Submitted to: Acta Horticulturae
Publication Type: Peer Reviewed Journal
Publication Acceptance Date: 7/14/2015
Publication Date: 7/11/2016
Citation: Kuhn, D.N., Dillon, N.L., Innes, D.J., Wu, L., Mockaitis, K. 2016. Development of single nucleotide polymorphism (SNP) markers from the mango (Mangiferaindica) transcriptome for mapping and estimation of genetic diversity. Acta Hortic. 1111, 315-322 DOI: 10.17660/ActaHortic.2016.1111.45.http://dx.doi.org/10.17660/ActaHortic.2016.1111.45

Interpretive Summary: Mango (Mangifera indica) is an economically important tree fruit crop grown in the tropics and subtropics. India is the largest producer, Mexico is the largest exporter, and the United States is the largest importer of mango. Commercial mangos originated in Southeast Asia, and mango was only brought to Florida, US, in the late 19th century. However, 'Tommy Atkins', a selection of a 'Haden' cross in Florida, is an important part of the worldwide mango trade. Creating new mango cultivars with improved flavor, nutriceuticals, shelf life and marketability is the goal of breeding programs in Australia, Brazil, China, India, Indonesia, Israel, Mexico, Pakistan and Thailand, among others. A better understanding of the genetic diversity of germplasm available for breeding, and a genetic map to allow marker assisted selection, are needed to support these breeding programs. We have identified ~400,000 single-nucleotide polymorphism (SNP) markers for mango. We have designed assays for 960 of these SNPs. Results of SNP genotyping of mapping populations and germplasm collections are important to scientists and breeders worldwide and will lead to the identification of new, improved cultivars of mango for distribution to growers.

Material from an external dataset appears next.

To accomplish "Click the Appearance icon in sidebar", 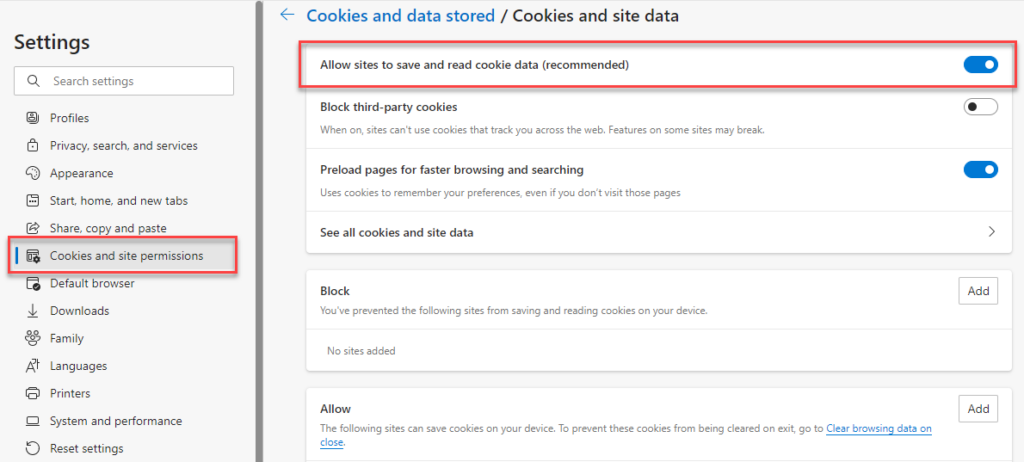I will [x=33, y=173].
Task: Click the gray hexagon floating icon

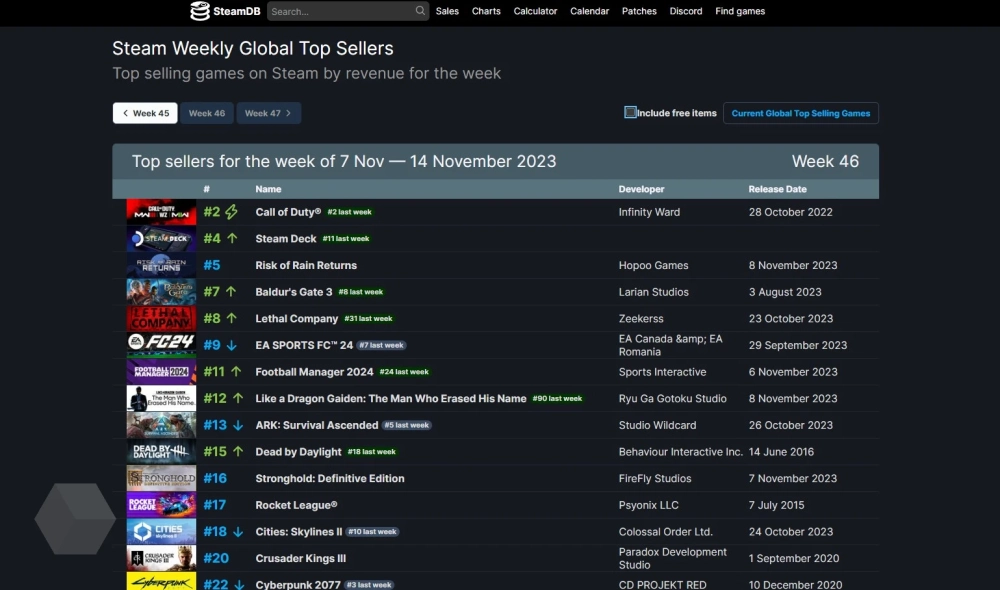Action: (x=75, y=519)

Technical Abstract: The development of resources for genomic studies in Mangifera indica (mango) will allow marker-assisted selection and identification of genetically diverse germplasm, greatly aiding mango breeding programs. We report here a first step in developing such resources, our identification of thousands unambiguous molecular markers that can be easily assayed across genotypes of the species. With origin centered in Southeast Asia, mangos are grown throughout the tropics and subtropics as a nutritious fruit that exhibits remarkable intraspecific phenotypic diversity. With the goal of building a high density genetic map, we have undertaken discovery of sequence variation in expressed genes across a broad range of mango cultivars. A transcriptome sequence reference was built de novo from extensive sequencing and assembly of RNA from cultivar 'Tommy Atkins'. Single nucleotide polymorphisms (SNPs) in protein coding transcripts were determined from alignment of RNA reads from 24 mango cultivars of diverse origins: 'Amin Abrahimpur' (India), 'Aroemanis' (Indonesia), 'Burma' (Burma), 'CAC' (Hawaii), 'Duncan' (Florida), 'Edward' (Florida), 'Everbearing' (Florida), 'Gary' (Florida), 'Hodson' (Florida), 'Itamaraca' (Brazil), 'Jakarata' (Florida), 'Long' (Jamaica), 'M. Casturi Purple' (Borneo), 'Malindi' (Kenya), 'Mulgoba' (India), 'Neelum' (India), 'Peach' (unknown), 'Prieto' (Cuba), 'Sandersha' (India), 'Tete Nene' (Puerto Rico), 'Thai Everbearing' (Thailand), 'Toledo' (Cuba), 'Tommy Atkins' (Florida) and 'Turpentine' (West Indies). SNPs in a selected subset of protein coding transcripts are currently being converted into Fluidigm assays for genotyping of mapping populations and germplasm collections. Using an alternate approach, SNPs (144) discovered by sequencing of candidate genes in 'Kensington Pride' have already been converted and used for genotyping.